━━━━━ Exercise data ━━━━━

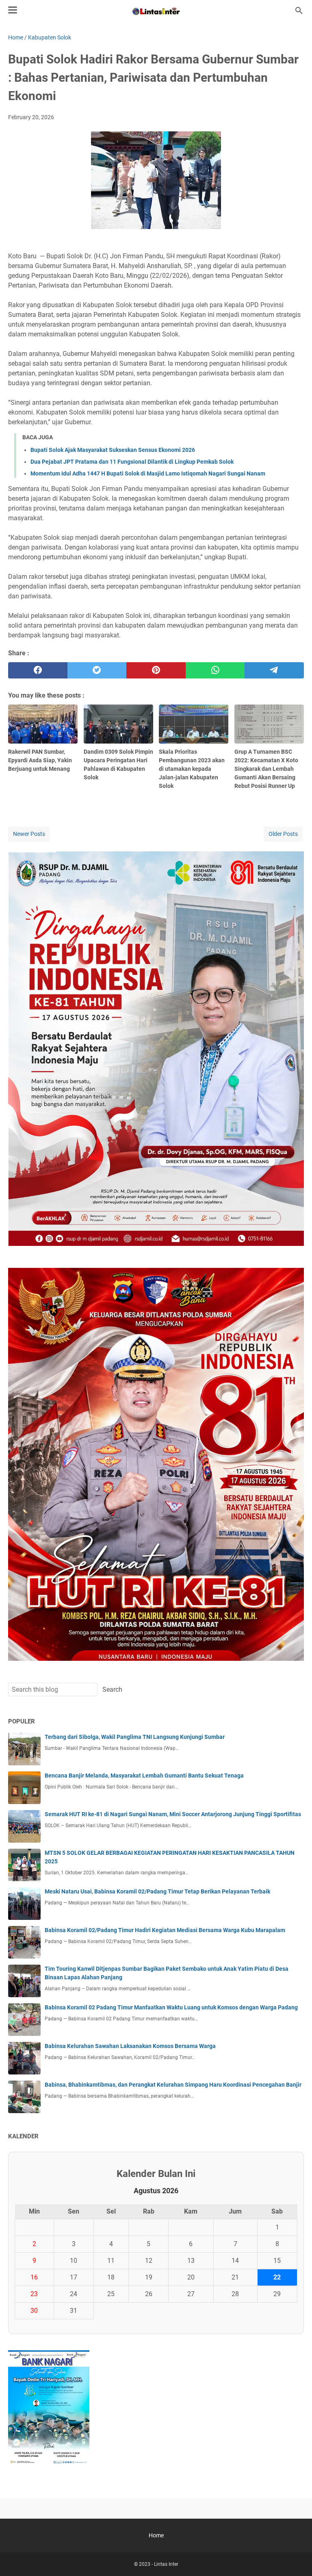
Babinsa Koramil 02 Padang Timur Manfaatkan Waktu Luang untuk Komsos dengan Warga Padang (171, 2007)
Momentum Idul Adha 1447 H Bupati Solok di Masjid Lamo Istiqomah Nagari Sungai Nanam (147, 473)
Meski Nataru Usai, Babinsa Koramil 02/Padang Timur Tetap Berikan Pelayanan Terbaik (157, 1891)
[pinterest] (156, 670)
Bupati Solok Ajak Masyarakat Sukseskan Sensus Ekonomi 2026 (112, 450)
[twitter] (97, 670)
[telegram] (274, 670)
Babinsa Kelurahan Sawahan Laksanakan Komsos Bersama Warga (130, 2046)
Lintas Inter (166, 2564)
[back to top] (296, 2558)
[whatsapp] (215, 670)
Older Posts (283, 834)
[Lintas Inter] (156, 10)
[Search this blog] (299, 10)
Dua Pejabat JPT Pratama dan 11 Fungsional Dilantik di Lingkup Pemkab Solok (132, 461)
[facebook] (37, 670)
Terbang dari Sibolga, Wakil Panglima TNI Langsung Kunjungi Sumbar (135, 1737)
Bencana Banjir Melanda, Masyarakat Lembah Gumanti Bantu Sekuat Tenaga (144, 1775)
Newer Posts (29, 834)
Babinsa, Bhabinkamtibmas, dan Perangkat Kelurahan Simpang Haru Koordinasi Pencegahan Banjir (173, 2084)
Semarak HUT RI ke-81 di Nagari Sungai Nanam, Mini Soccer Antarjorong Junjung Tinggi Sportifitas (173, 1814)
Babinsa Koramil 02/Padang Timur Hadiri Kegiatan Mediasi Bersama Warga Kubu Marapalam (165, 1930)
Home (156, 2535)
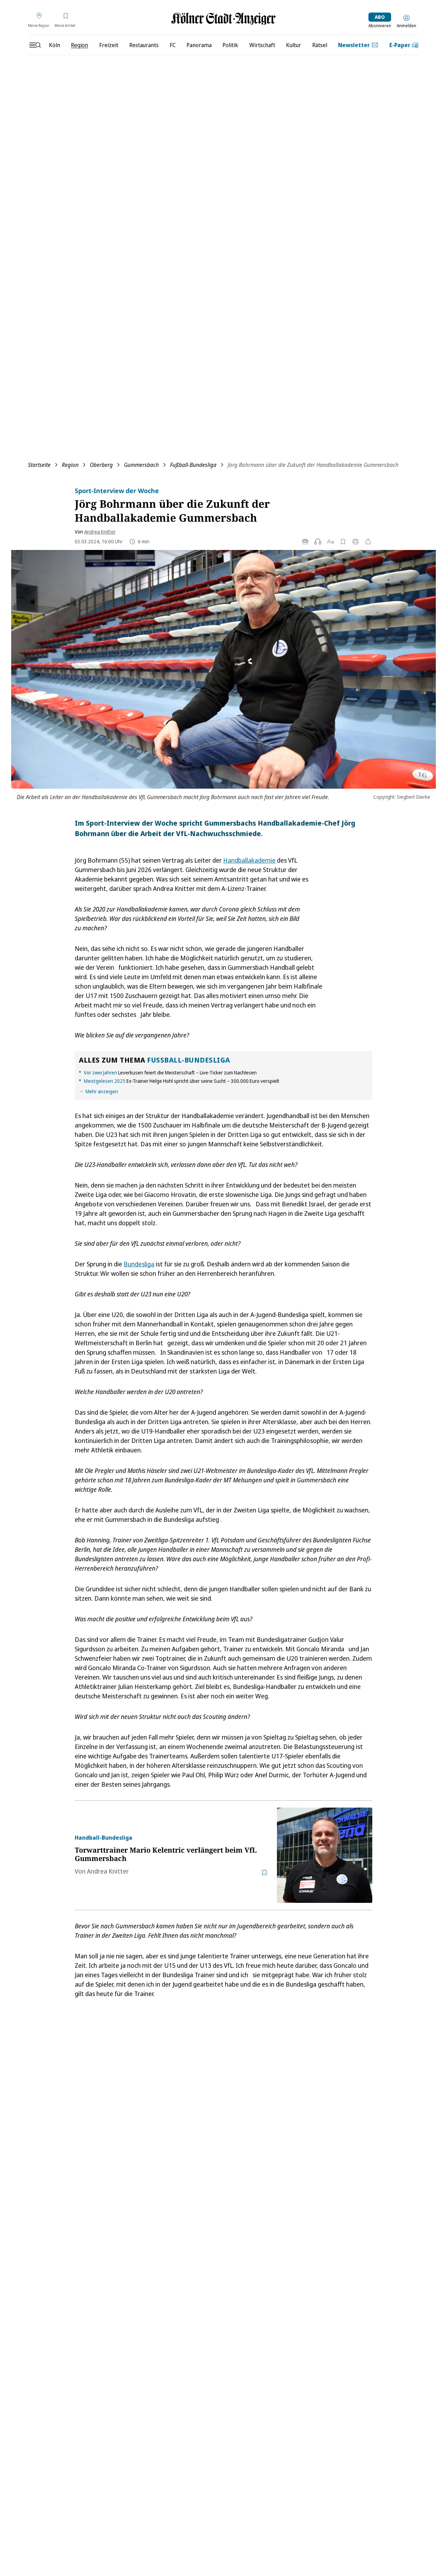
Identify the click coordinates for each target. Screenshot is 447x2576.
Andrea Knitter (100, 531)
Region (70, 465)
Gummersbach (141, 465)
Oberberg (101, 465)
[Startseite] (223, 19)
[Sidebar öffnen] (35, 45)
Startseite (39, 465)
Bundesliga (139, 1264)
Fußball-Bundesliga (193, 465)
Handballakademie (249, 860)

━━━━━

• Prompt: Would you repeat the entries exactly, keeping the images out?

• Answer to this task:
Babinsa Koramil 02 Padang Timur Manfaatkan Waktu Luang untuk Komsos dengan Warga Padang (171, 2007)
Momentum Idul Adha 1447 H Bupati Solok di Masjid Lamo Istiqomah Nagari Sungai Nanam (147, 473)
Meski Nataru Usai, Babinsa Koramil 02/Padang Timur Tetap Berikan Pelayanan Terbaik (157, 1891)
[pinterest] (156, 670)
Bupati Solok Ajak Masyarakat Sukseskan Sensus Ekonomi 2026 (112, 450)
[twitter] (97, 670)
[telegram] (274, 670)
Babinsa Kelurahan Sawahan Laksanakan Komsos Bersama Warga (130, 2046)
Lintas Inter (166, 2564)
[back to top] (296, 2558)
[whatsapp] (215, 670)
Older Posts (283, 834)
[Lintas Inter] (156, 10)
[Search this blog] (299, 10)
Dua Pejabat JPT Pratama dan 11 Fungsional Dilantik di Lingkup Pemkab Solok (132, 461)
[facebook] (37, 670)
Terbang dari Sibolga, Wakil Panglima TNI Langsung Kunjungi Sumbar (135, 1737)
Bencana Banjir Melanda, Masyarakat Lembah Gumanti Bantu Sekuat Tenaga (144, 1775)
Newer Posts (29, 834)
Babinsa, Bhabinkamtibmas, dan Perangkat Kelurahan Simpang Haru Koordinasi Pencegahan Banjir (173, 2084)
Semarak HUT RI ke-81 di Nagari Sungai Nanam, Mini Soccer Antarjorong Junjung Tinggi Sportifitas (173, 1814)
Babinsa Koramil 02/Padang Timur Hadiri Kegiatan Mediasi Bersama Warga Kubu Marapalam (165, 1930)
Home (156, 2535)
Identify the click coordinates for each target. Screenshot is 447x2576.
Andrea Knitter (100, 531)
Region (70, 465)
Gummersbach (141, 465)
Oberberg (101, 465)
[Startseite] (223, 19)
[Sidebar öffnen] (35, 45)
Startseite (39, 465)
Bundesliga (139, 1264)
Fußball-Bundesliga (193, 465)
Handballakademie (249, 860)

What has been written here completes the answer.